Debbie Reynolds, Hollywood actress and mother to Carrie Fisher, died on Wednesday at 84-years-old after suffering a stroke. Reynolds’s death came just one day after Fisher’s, who died on Tuesday after suffering a heart attack.
Todd Fisher, Reynolds’s son, told TMZ that minutes before her stroke, she said: “I miss her so much, I want to be with Carrie.” At the time, Reynolds was at Fisher’s home, planning her daughter’s funeral. Sources speaking to the outlet claim Reynolds suffered several strokes this year, and Fisher’s death may have been too much to cope with.
“She held it together beautifully, obviously, for the last couple of days, but she was under a lot of emotion and stress from the loss [of Carrie] and it’s pretty much what triggered this event,” Todd Fisher told E! News.
Debbie Reynolds had a long and successful career, starring in Singin’ in the Rain, How the West Was Won, and more recently playing Debra Messing’s mom in Will and Grace.

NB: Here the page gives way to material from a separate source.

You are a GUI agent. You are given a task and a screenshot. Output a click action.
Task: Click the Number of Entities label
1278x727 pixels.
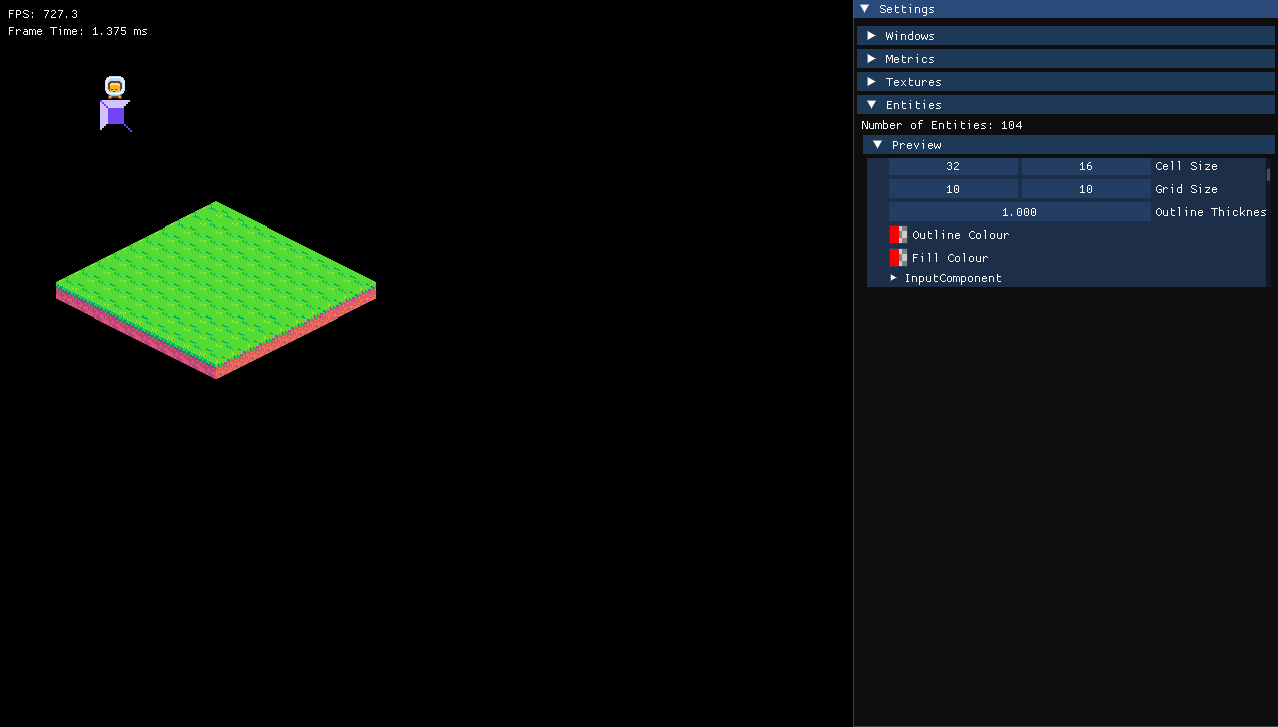tap(941, 125)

Earlier this year, she was awarded the Academy Awards Jean Hersholt Humanitarian Award in recognition of her work as a founding member of The Thalians, a charity founded in 1955 that focused on mental health issues.
Her daughter, Carrie Fisher, passed away after suffering a heart attack on December 23, as her flight from London was arriving into Los Angeles. She passed away four days later. Famed for her role as Princess Leia in Star Wars, Fisher also starred in When Harry Met Sally and Blues Brothers. She recently starred as Rob Delaney’s awful mother in the Channel 4/Amazon show Catastrophe. Her part in the upcoming Star Wars movie had already finished filming.

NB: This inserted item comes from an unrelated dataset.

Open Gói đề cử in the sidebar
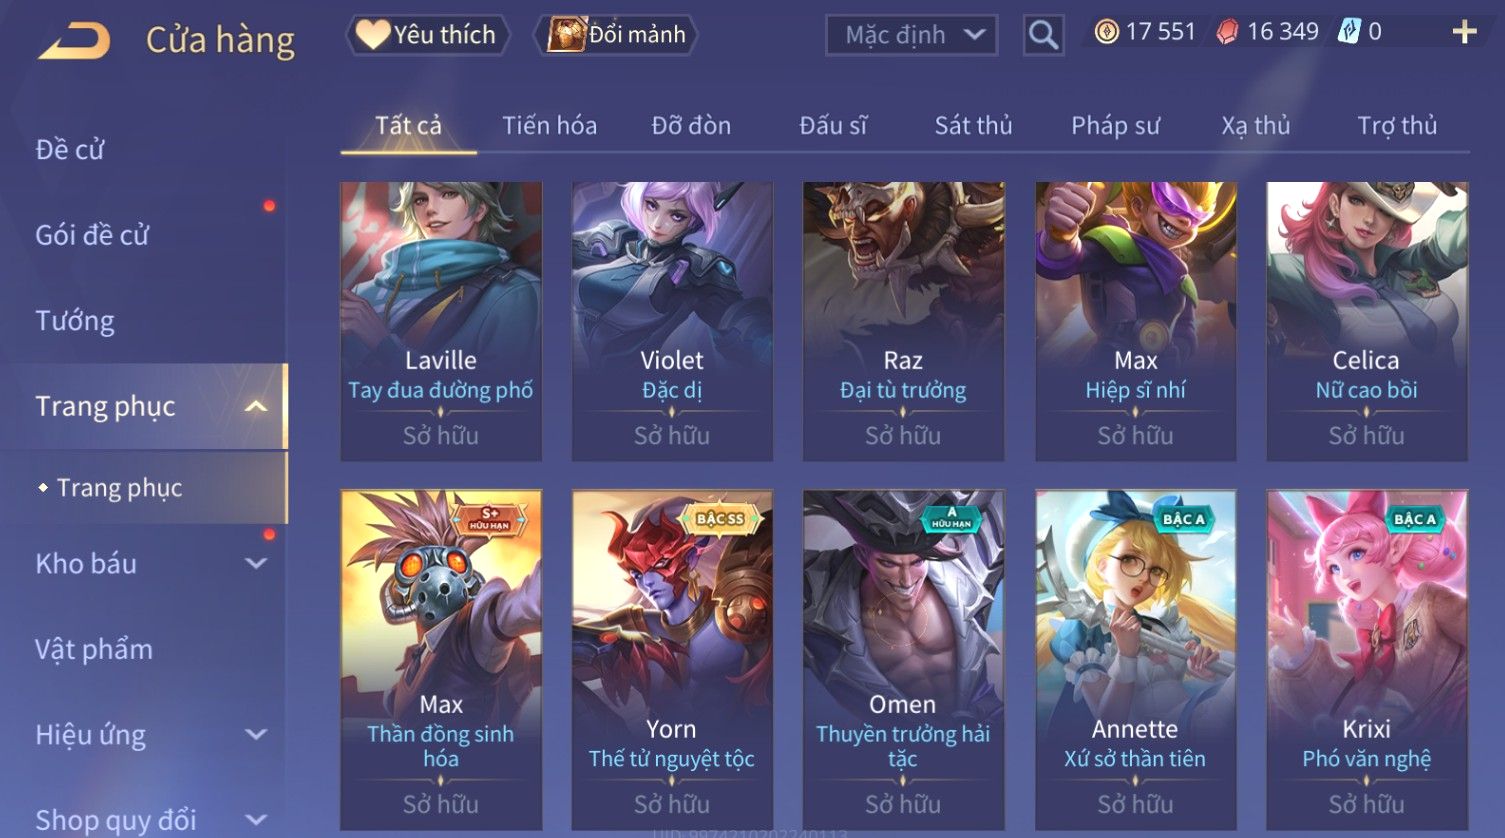Viewport: 1505px width, 838px height. (92, 235)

Debbie Reynolds had a complicated and, at times, strained relationship with her daughter. Fisher was catapulted to fame at just 21 when she starred in the original Star Wars movie. During her twenties, she gradually distanced herself from Reynolds, refusing to speak with her as she sought to carve out her own identity. Around this time, Fisher found herself combatting drug addiction, checking into rehab at age 28.

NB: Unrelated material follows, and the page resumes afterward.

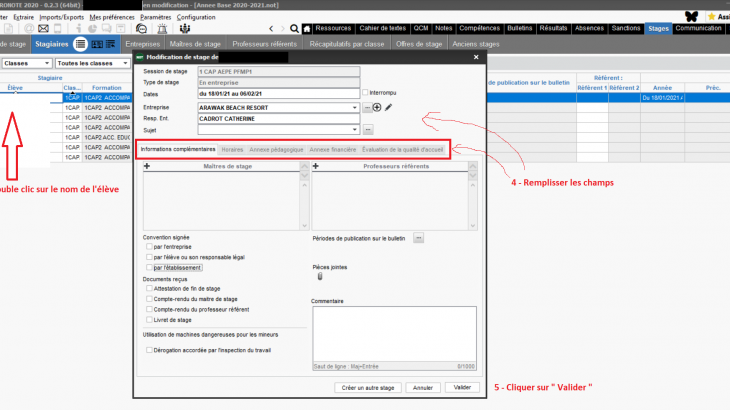
Task: Check the Interrompu checkbox
Action: 366,92
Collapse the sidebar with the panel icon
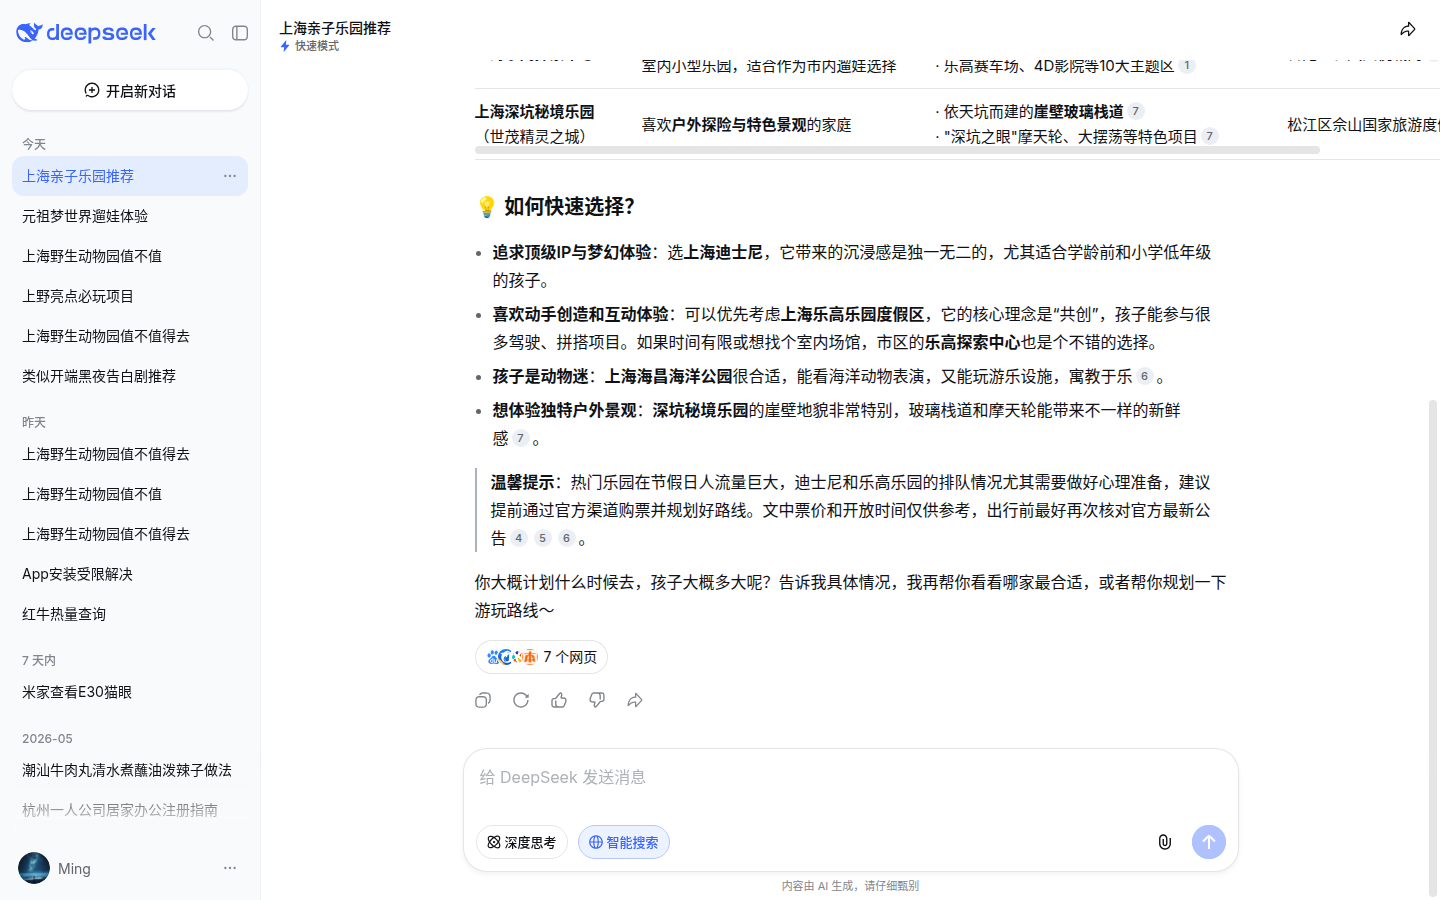The width and height of the screenshot is (1440, 900). [x=240, y=33]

Writers speculated that Fisher’s semi-autobiographical novel Postcards from the Edge, developed into a film in 1990, depicted the pair’s relationship. In the film, Meryl Streep returns from rehab to her famous mother’s house. When asked about the link in an interview, Fisher told Entertainment Weekly: “I wrote about a mother actress and a daughter actress. I’m not shocked that people think it’s about me and my mother. It’s easier for them to think I have no imagination for language, just a tape recorder with endless batteries.”
Over the years, the two slowly warmed to each other. “It took like 30 years for Carrie to be really happy with me,” Reynolds told People.
By the end of their lives, the pair had become very close. When Reynolds received her Academy Award for humanitarian causes, Fisher commented: “I have no idea how she did all the things she did.”